Because the linear diffusion equation (8) is a stiff problem, it is solved with an implicit Euler method or a Crank–Nicolson method with step width \(h_{1}\). The nonlinear reaction term (7) is a system of nonlinear ordinary differential equations and solved with Heun’s method with step width \(\frac{h_{0}}{2}\) in phase 1 and 3 of each splitting step. The time step width \(h_\text {s}\) of the Strang splitting is set to the maximum of \(h_{0}\) and \(h_{1}\) to avoid the splitting error to become larger than necessary.

4.2 Optimization problem

The optimization goal is to find time step widths \(h_{0}\) and \(h_{1}\) for the subproblems, such that we minimize the simulation error within an upper limit for the simulation run time. This means, we solve

$$\begin{aligned} {\text {*}}{argmin}_{(h_{0},h_{1}) \in \Omega }f(h_{0},h_{1}) \quad \text { s.t. }g(h_{0},h_{1})\le g_\text {max} \end{aligned}$$
(9)

for a given run time limit \(g_\text {max}\). We choose

$$\begin{aligned} \Omega = \{2^{-i} \times {4e-3\,\mathrm{\text {m}\text {s}}} \mid i=0,\ldots ,14\}^2 \end{aligned}$$

as the discrete admissible set for the time step widths \(h_0\) and \(h_1\) to ensure that the time step width of each solver divides the splitting time step width \(h_\text {s}= \max (h_0, h_1)\).

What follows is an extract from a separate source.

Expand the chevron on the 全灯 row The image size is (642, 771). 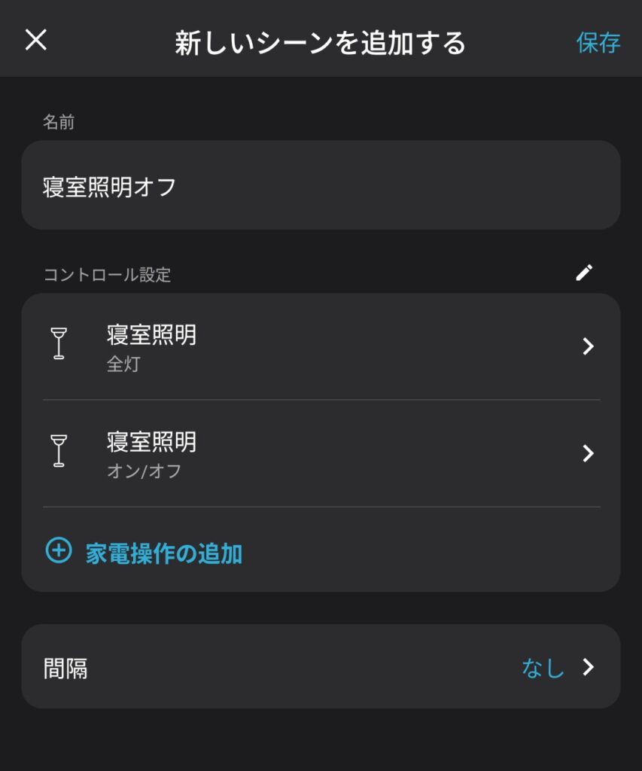pos(589,346)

In space, we discretize the muscle fiber with 1190 linear Lagrange elements. To ensure that only the discretization errors dominate the final result, we solve the linear system that arises from the diffusion equation (8) with a conjugate gradient solver with a tight relative residual tolerance of \(10^{-14}\).

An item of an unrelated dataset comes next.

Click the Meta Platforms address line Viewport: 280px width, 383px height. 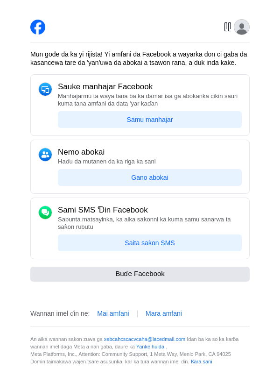[131, 354]
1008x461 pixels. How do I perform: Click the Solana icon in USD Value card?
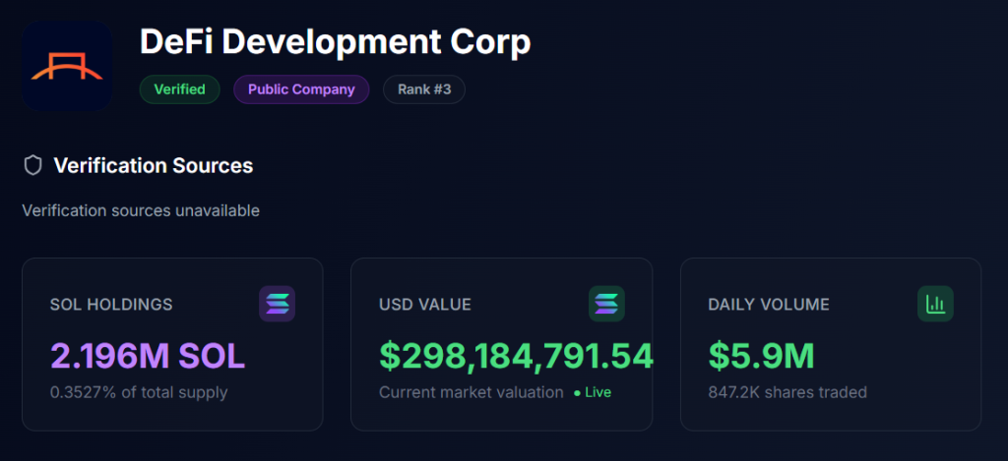click(x=606, y=305)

For each evaluation, we simulate 4e-2 ms of physical time starting from an initial activation wave profile. As our example application is part of a larger simulation example in OpenDiHu that is coupled to the transmembrane voltage, we use the \(L^2\)-error of the \(u\) variable at the final time \({4e-2\,\mathrm{\text {m}\text {s}}}\) for the objective function. The error is estimated by computing the \(L^2\)-difference against a very fine reference simulation with a time discretization of \(h_0 = h_1 = 2^{-17} \times {4e-3\,\mathrm{\text {m}\text {s}}}\).

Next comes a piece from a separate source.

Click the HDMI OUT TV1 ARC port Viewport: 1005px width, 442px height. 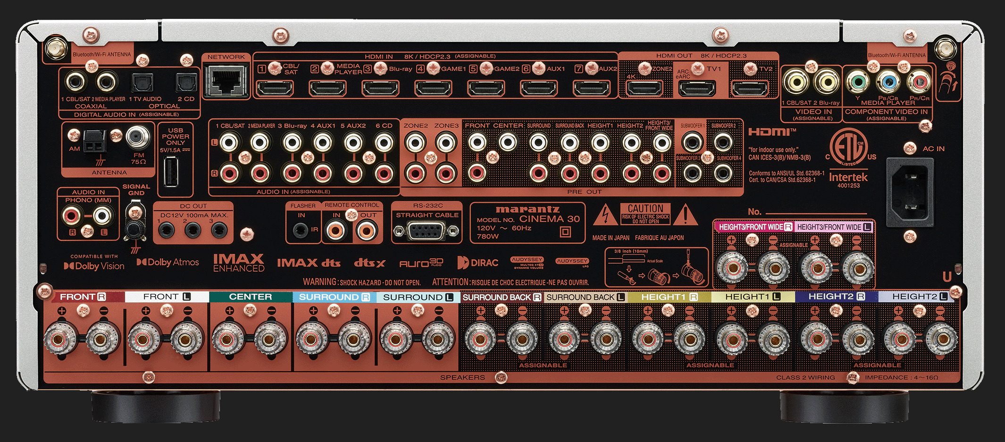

4.3 Error and run time modeling

To build individual models for the error f and the run time g in the optimization problem (9), we use the modeling approach from Sect. 3:

$$\begin{aligned} \ln \hat{f}(h_0,h_1)&= \mu _f(h_0,h_1) + s_f(h_0, h_1) \\ \ln \hat{g}(h_0,h_1)&= \mu _g(h_0,h_1) + s_g(h_0, h_1) \end{aligned}$$

It combines global model components \(\mu _f\) and \(\mu _g\) with local deviation models \(s_f\) and \(s_g\) on a logarithmic scale.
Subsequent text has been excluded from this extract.